4. Lack of Backpressure Handling
- Mistake: Fetching data as fast as possible regardless of sink capacity.
- Consequence: The sink becomes overwhelmed, leading to connection pool exhaustion, timeouts, and cascading failures.
- Fix: Implement flow control. If the sink returns errors or high latency, throttle the extraction rate. Use bounded queues with capacity limits.
5. Treating Logs as Metrics
- Mistake: Relying on log aggregation to detect pipeline health.
- Consequence: Logs are verbose and expensive to query. You cannot set alerts on "records processed per minute" effectively using logs alone.
- Fix: Emit structured metrics (Prometheus counters/gauges) for throughput, error rates, and latency. Logs should contain correlation IDs for tracing, but metrics drive alerting.
6. No Dead Letter Queue Strategy
- Mistake: Failing the entire batch when a single record is malformed.
- Consequence: One bad record halts processing of valid data. This is known as the "poison pill" problem.
- Fix: Isolate record-level errors. If a record fails validation or sink write after max retries, move it to a DLQ and continue processing the batch.
7. Hardcoded Configuration and Secrets
- Mistake: Embedding database URLs, API keys, or thresholds in code.
- Consequence: Security vulnerabilities and inability to rotate secrets or adjust behavior without code redeployment.

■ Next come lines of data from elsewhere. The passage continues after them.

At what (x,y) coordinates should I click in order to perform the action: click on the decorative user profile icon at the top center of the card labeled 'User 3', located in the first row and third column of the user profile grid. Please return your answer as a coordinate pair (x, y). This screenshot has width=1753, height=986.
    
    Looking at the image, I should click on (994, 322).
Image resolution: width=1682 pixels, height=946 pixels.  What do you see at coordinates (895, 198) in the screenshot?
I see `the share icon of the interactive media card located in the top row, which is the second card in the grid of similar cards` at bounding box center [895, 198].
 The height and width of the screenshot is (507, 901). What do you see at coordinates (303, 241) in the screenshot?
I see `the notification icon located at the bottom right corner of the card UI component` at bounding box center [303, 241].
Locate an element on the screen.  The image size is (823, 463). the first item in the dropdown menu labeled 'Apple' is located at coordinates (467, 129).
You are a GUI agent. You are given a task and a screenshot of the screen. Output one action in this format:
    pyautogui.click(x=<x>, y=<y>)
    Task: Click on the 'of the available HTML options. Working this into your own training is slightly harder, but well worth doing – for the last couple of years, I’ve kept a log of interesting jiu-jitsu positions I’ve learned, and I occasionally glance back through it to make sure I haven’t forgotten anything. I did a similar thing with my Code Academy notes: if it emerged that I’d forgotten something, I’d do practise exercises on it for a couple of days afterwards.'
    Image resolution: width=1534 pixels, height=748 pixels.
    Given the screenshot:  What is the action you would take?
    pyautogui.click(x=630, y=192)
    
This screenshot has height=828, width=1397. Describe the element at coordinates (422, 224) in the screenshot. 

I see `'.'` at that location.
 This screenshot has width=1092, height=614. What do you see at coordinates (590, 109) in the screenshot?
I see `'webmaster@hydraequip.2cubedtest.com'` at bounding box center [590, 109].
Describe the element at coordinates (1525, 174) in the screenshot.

- Fix: Use environment variables with typed configuration loaders. Validate config on startup. Support hot-reloading for thresholds where appropriate.
Production Bundle
Action Checklist
Decision Matrix
| Scenario | Recommended Approach | Why | Cost Impact |
|---|
| High Volume, Low Latency | Stream Processing (Kafka/Kinesis + Flink/Node Workers) | Handles backpressure natively; sub-second latency; scalable. | High infrastructure cost; complex ops. |
| Batch Analytics, Daily Runs | Orchestrated Batch (Airflow/Dagster + TS Workers) | Simplicity; easy debugging; cost-effective for non-real-time. | Low infra cost; higher latency. |
| Microservices Data Sync | CDC + Message Queue (Debezium + Kafka) | Real-time sync; decouples services; handles schema evolution. | Medium cost; requires CDC setup. |
| Ad-Hoc Data Migration | Idempotent Script + DLQ | Fast implementation; safe for one-off loads. | Low cost; manual effort. |
| Unreliable Source API | Pull-based with Aggressive Retry + DLQ | Resilience against source downtime; rate limit handling. | Medium compute cost due to retries. |
Configuration Template
pipeline.config.ts
import { z } from 'zod';
const PipelineConfigSchema = z.object({
database: z.object({
url: z.string().url(),
poolSize: z.number().int().min(1).max(50).default(10),
}),
pipeline: z.object({
batchSize: z.number().int().min(1).max(1000).default(100),
maxRetries: z.number().int().min(0).max(5).default(3),
baseRetryDelayMs: z.number().int().min(100).default(1000),
dlqBucket: z.string().optional(), // S3 bucket for DLQ persistence
}),
metrics: z.object({
enabled: z.boolean().default(true),
port: z.number().int().default(9090),
}),
});
export type PipelineConfig = z.infer<typeof PipelineConfigSchema>;
export function loadConfig(): PipelineConfig {
return PipelineConfigSchema.parse({
database: {
url: process.env.DATABASE_URL,
poolSize: parseInt(process.env.DB_POOL_SIZE || '10', 10),
},
pipeline: {
batchSize: parseInt(process.env.PIPELINE_BATCH_SIZE || '100', 10),
maxRetries: parseInt(process.env.PIPELINE_MAX_RETRIES || '3', 10),
baseRetryDelayMs: parseInt(process.env.PIPELINE_RETRY_DELAY || '1000', 10),
dlqBucket: process.env.DLQ_BUCKET,
},
metrics: {
enabled: process.env.METRICS_ENABLED !== 'false',
port: parseInt(process.env.METRICS_PORT || '9090', 10),
},
});
}
Quick Start Guide
- Initialize Project:
mkdir data-pipeline && cd data-pipeline
npm init -y
npm install typescript ts-node pg zod
npx tsc --init
- Add Configuration:
Copy the
pipeline.config.ts template and create .env file with DATABASE_URL and other variables.
- Implement Sink:
Create
sinks/IdempotentPostgresSink.ts using the code from Core Solution. Ensure your database table has a UNIQUE constraint on idempotency_key.
- Run Pipeline:
ts-node runner.ts
Monitor console output for metrics and DLQ alerts. Verify data in the database to confirm idempotency by running the script twice with the same input.